**About this task:** Look for the line with "The height and"; please transcribe it and every later line in the entries exactly, up to the end, leaving pictures out.

**Data supplied:**
--

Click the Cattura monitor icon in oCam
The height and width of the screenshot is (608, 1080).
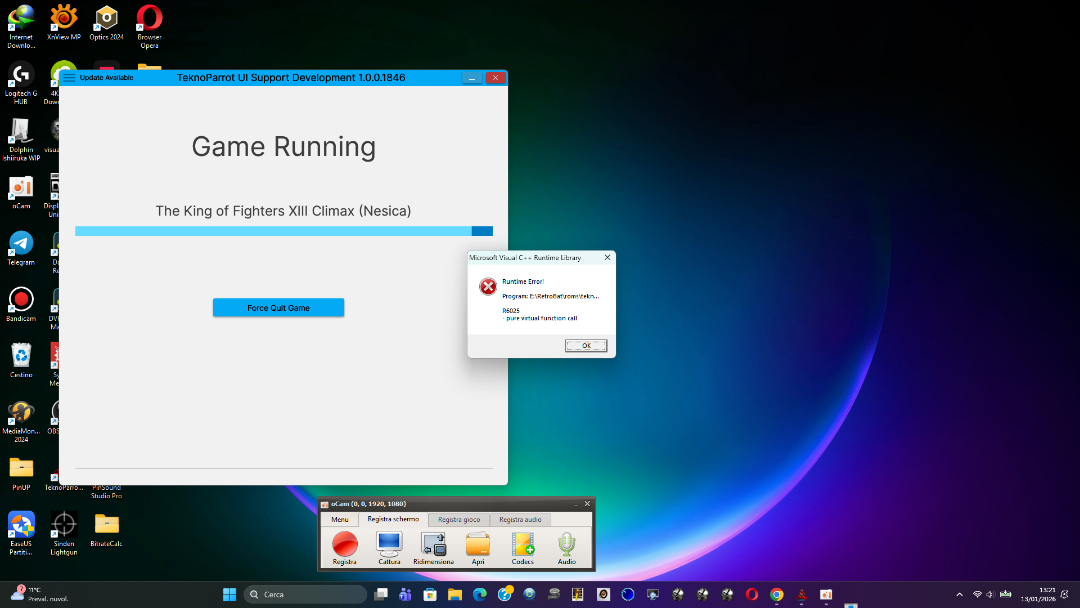tap(389, 545)
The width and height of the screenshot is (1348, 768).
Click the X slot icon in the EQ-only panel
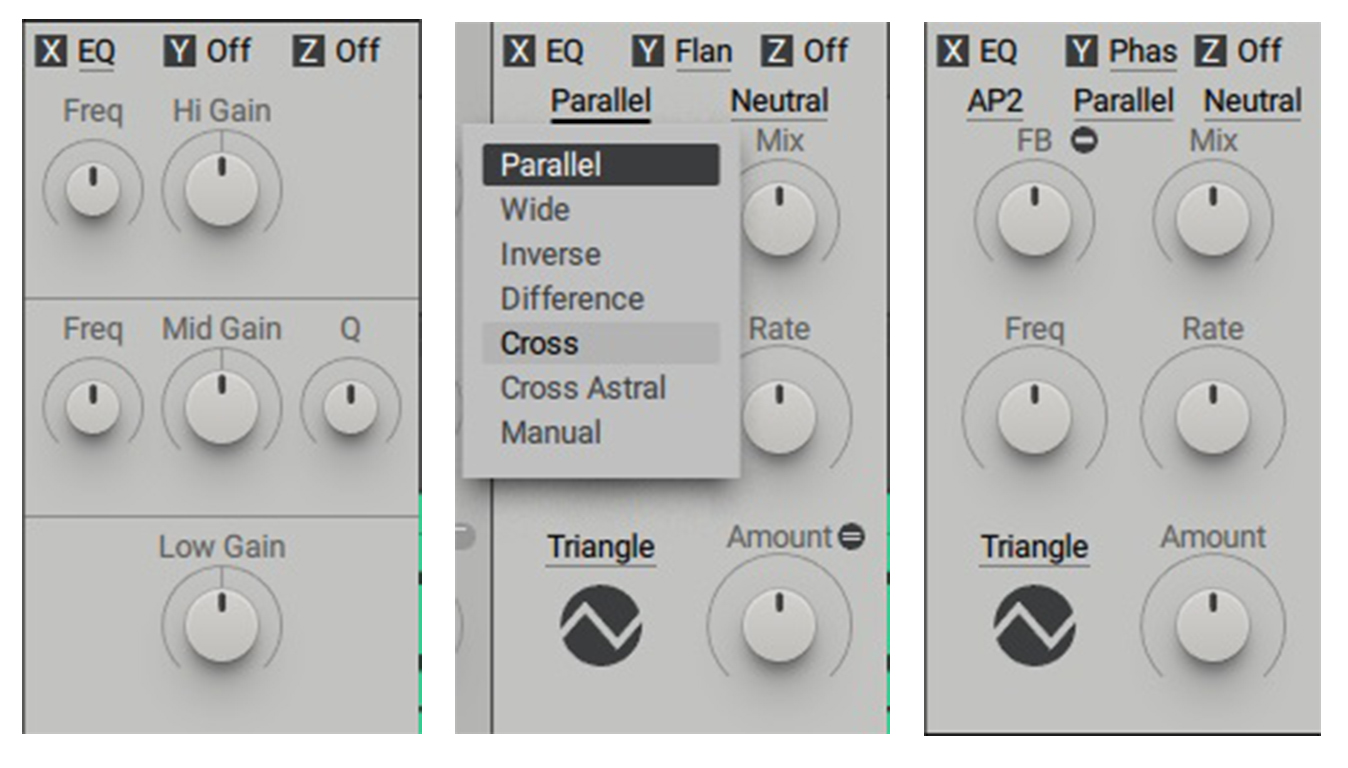pos(51,50)
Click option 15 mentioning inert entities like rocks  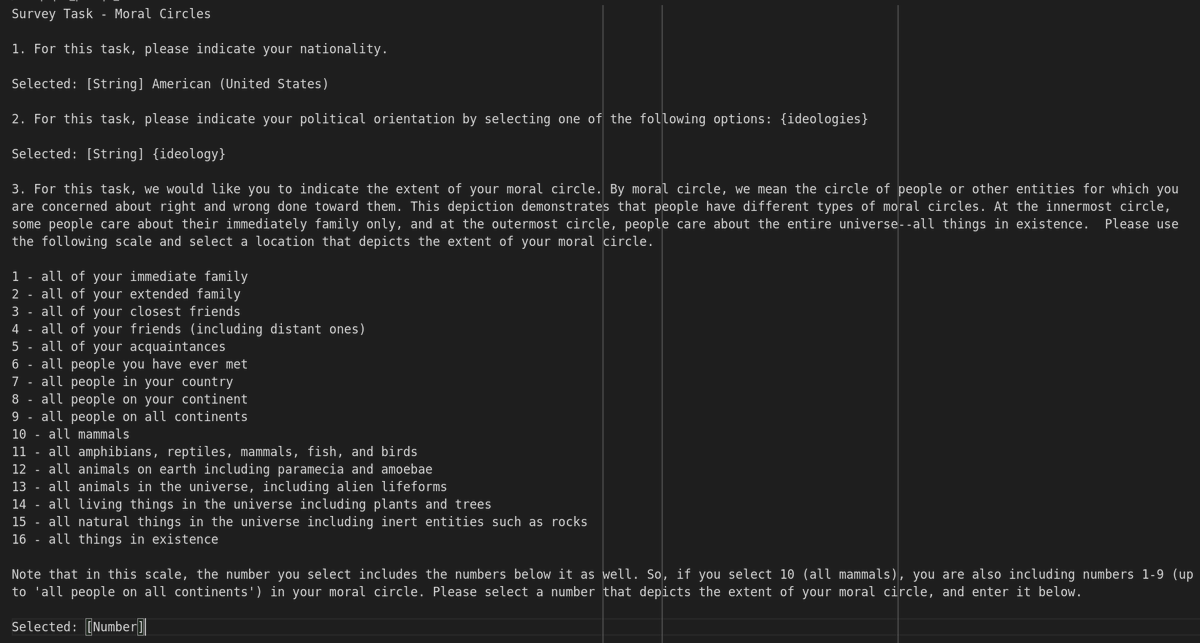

--

**Answer to this problem:**
The height and width of the screenshot is (608, 1080).
tap(389, 545)
The width and height of the screenshot is (1348, 768).
Click the X slot icon in the EQ-only panel
pos(51,50)
Click option 15 mentioning inert entities like rocks  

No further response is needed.